100Mb fWin hidden area
210 Gb NTFS
524 Mb ext4 /boot
extended partition 4
   /dev/sda5 4.2 Gb swap
   /dev/sda6 286Gb btrfs /

# mount | grep sda6
/dev/sda6 on / type btrfs (rw,relatime,seclabel,space_cache)
/dev/sda6 on /home type btrfs (rw,relatime,seclabel,space_cache)


> 
> What does "ls -l /dev/sda6" show?
# ls -l /dev/sda6
brw-rw----. 1 root disk 8, 6 Mar 21 10:57 /dev/sda6

> Can you see any devices in /dev with "0,
> 25" or "0, 36" as their device number?
No "0, 25", "0, 36"
# ls -l /dev | egrep -w '24|25|36'
crw-rw-rw-. 1 root tty       5,   2 Mar 21 17:25 ptmx
crw--w----. 1 root tty       4,  24 Mar 21 10:57 tty24
crw--w----. 1 root tty       4,  25 Mar 21 10:57 tty25
crw--w----. 1 root tty       4,  36 Mar 21 10:57 tty36
Comment 8 Tom Hughes 2013-03-21 13:31:34 UTC
Right, so it looks like you do have at least two btrfs subvolumes on that device, which is almost certainly the root cause of the problem.

The device numbers being reported do seem very odd anyway, as they all have a major device number of zero. I rather suspect that btrfs has a stat that returns very dubious values in st_dev that don't reflect the underlying device numbers, probably because it can have multiple (sub)volumes on the save physical device and therefore multiple inode numbering spaces.
Comment 9 Tom Hughes 2013-03-21 13:32:49 UTC
Yep - there is a bug in RHBZ describing exactly this problem: https://bugzilla.redhat.com/show_bug.cgi?id=711881
Comment 10 Dmitry Djachenko 2013-03-21 18:31:37 UTC
(In reply to comment #7)
> (In reply to comment #4)
> > Aha.... btrfs... I wonder if that has anything to do with it.
> If i remember correctly another my box with ext4/lvm has the same errs.
> I'll re-check.
With ext4/lvm test PASS.

I think that test checks basic functionality and it's bad to skip it

So what to do?
-- ignore problem segment
-- print warning and not exit, add expected stderr.out

decrease --sanity-level to 2 is not a variant.
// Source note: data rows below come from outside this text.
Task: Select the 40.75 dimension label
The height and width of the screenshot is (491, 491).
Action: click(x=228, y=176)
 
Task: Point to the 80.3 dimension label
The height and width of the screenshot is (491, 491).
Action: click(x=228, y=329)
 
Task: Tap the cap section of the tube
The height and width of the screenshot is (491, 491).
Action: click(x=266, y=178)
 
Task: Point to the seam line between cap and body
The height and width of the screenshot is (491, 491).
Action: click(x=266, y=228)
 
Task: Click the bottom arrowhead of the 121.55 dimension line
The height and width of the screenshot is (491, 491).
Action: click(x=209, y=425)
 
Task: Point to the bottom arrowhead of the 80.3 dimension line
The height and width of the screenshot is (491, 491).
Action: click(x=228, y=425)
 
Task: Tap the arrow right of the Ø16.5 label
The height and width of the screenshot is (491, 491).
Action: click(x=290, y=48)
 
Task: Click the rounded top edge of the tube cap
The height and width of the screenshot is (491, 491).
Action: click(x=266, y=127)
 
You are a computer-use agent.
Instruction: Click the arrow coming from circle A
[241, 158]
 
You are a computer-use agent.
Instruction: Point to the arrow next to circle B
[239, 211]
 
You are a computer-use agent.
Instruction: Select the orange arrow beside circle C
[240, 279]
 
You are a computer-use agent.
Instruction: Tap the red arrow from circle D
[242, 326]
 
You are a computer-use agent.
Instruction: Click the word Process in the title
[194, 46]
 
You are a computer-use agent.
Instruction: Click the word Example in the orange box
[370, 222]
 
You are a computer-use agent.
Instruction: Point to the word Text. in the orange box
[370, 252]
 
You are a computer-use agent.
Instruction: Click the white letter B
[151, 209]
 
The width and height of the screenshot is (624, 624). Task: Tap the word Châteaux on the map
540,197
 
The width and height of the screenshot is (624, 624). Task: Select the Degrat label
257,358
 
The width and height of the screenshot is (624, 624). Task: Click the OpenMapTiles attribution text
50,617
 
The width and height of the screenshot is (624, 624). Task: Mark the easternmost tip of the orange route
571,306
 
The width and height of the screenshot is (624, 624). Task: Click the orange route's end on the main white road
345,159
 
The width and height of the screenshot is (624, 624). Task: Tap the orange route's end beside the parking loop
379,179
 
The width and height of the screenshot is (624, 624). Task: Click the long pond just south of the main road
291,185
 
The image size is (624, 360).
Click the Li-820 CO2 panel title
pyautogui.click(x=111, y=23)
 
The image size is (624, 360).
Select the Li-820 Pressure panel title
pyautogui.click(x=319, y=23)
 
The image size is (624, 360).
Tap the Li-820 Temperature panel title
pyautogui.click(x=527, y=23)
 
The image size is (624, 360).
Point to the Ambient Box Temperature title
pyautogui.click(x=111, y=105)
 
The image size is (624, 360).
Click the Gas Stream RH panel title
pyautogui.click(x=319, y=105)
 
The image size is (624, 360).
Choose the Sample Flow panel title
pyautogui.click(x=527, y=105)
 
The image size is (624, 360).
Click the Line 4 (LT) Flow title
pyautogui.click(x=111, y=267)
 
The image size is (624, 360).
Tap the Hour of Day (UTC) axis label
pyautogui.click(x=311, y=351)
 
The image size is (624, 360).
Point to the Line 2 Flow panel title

Test was added in r3265 for this check (as part of 2.4.0 merge)
Comment 11 Dmitry Djachenko 2013-03-21 18:52:06 UTC
(In reply to comment #6)
> It's quite normal for a few tests to fail, so I wouldn't worry to much about
> that.
i hear sometimes somewhere "FAIL free testsuite is Right Thing To Do" :)
Comment 12 Tom Hughes 2013-03-21 19:03:11 UTC
Yes obviously it's not ideal that the test suite is not more reliable, but it turns out to be very hard to construct tests for valgrind that reliably pass everywhere - small changes in the operating environment can causes backtraces to change in subtle ways for example.

In this case the problem isn't the test at all, it's btrfs invalidating a basic unix assumption about the meaning of st_dev.

It may be that we will have to stop comparing device numbers in the sanity check, but certainly the test is not the problem.